まずは、雑誌コーナーに行くと何冊か手にとって……でも買うことはない。そのままお酒やジュース類のケースの前を通って、お弁当のコーナーへ──という流れのはずだった。
「………あれ…?」
思わず疑問が声に出てしまった。
その人はジュース類の冷蔵ケースを開けて何か取り出すと、いつもは行かないお菓子コーナーへ。

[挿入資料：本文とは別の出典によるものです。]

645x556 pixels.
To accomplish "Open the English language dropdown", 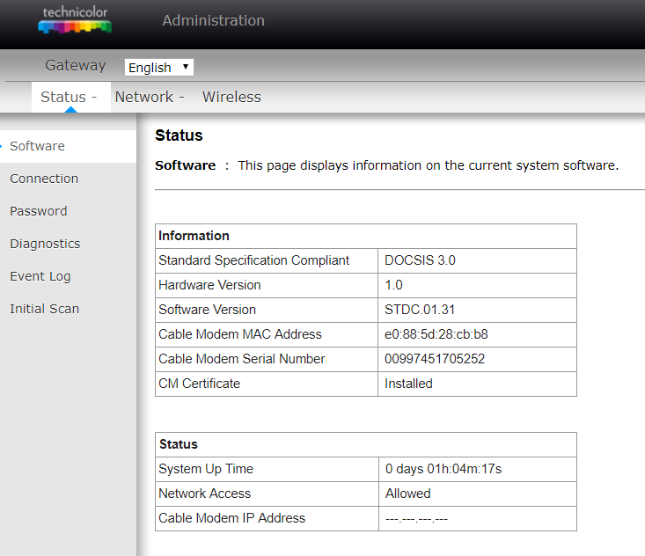I will (158, 67).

そしてお弁当のコーナーには寄らず、まっすぐ僕のレジへやって来た。
「──いらっしゃいませ」
彼が僕に差し出したのは、ミネラルウォーターのペットボトルが1本とミントガム1個だった。
───今日は、煙草じゃないんだ…
それをどう捉えたらいいのか分からなくて……でも、その真意を尋ねるわけにもいかなくて…
僕は急いで商品をスキャンした。
「250円です」
すると彼は、いつものように500円硬貨を出した。
「500円お預かりしましたので、250円のお返しです。ありがとうございました!また、お越しください」
袋に入った商品とお釣りを受けとると、その人はちらりと僕を見て「ありがとう」と言いながらにっこり笑った。

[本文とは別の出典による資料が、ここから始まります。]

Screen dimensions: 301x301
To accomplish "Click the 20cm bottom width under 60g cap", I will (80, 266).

「『吸いすぎると、身体によくない』からね。少しは健康に気を配ることにしたんだ」
そう言って、すたすたと去っていった……
「………ありがとうございましたー…」
───怒ってなかった。
また僕のレジに並んでくれて、いつもと同じ笑顔だった。
それどころか、僕の話を聞いて煙草をやめたのかも…!
久しぶりに会えたのが嬉しくて……僕の言葉をちゃんと受け止めてくれたのがうれしくて…!
やっぱり好きだなあ……と思った。
「よかったね、高瀬君。また来てくれてほっとしたね!」
「はい!」
隣のレジをうっていた有野さんが声をかけてくれた。それに返事をしているうちに、次のお客さんがやって来て…
「──いらっしゃいませ!」
いつもどおりに仕事をしながら、ふと気がついた。
………あれ?
さっき、僕、何を考えた?
あれ?あれ?
「ありがとうございましたー!」
僕のレジに並んでいたお客さんを見送って……で、思い出した。
………僕、今、「やっぱり好きだなあ」って思った…
そう考えると、今までの僕のぐるぐるとした気持ちや思考がすんなりと説明できて……鏡を見なくても、思わず顔が火照ってきたのが分かる。
「───嘘でしょ…?」
何でたった一人のお客さんにばかり、あんなにもこだわっていたのかが分かった。
気づいてしまえば、答えはシンプルなようで複雑で、複雑なようでやっぱりシンプル。